[Stored data entries]
◆ ◆ ◆ ◆ ◆
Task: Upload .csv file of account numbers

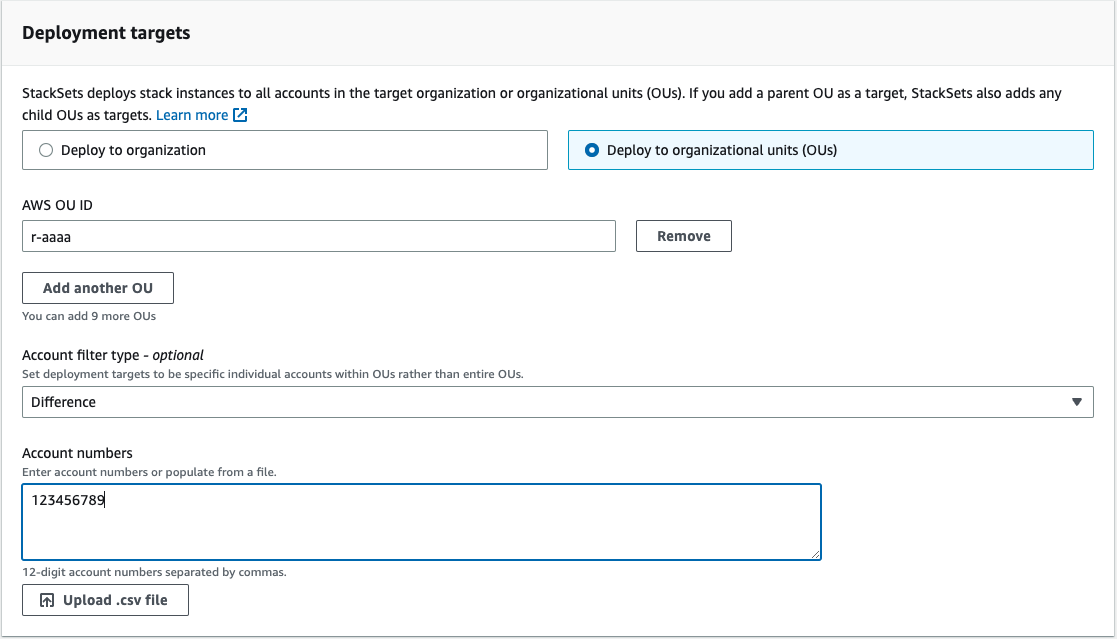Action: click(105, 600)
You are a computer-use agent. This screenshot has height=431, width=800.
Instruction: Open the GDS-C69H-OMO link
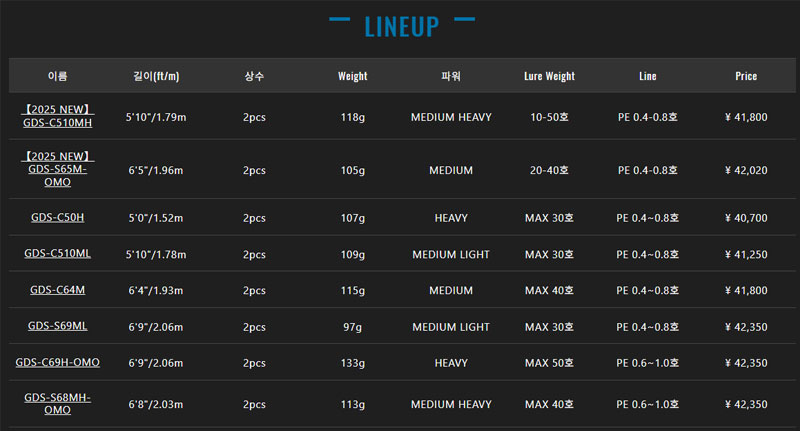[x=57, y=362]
◆ ◆ ◆ ◆ ◆
## Exercise requirements
Set all of the records down once more, letter for letter, with the images removed.

## Your solution
Task: Upload .csv file of account numbers

Action: click(105, 600)
You are a computer-use agent. This screenshot has height=431, width=800.
Instruction: Open the GDS-C69H-OMO link
[x=57, y=362]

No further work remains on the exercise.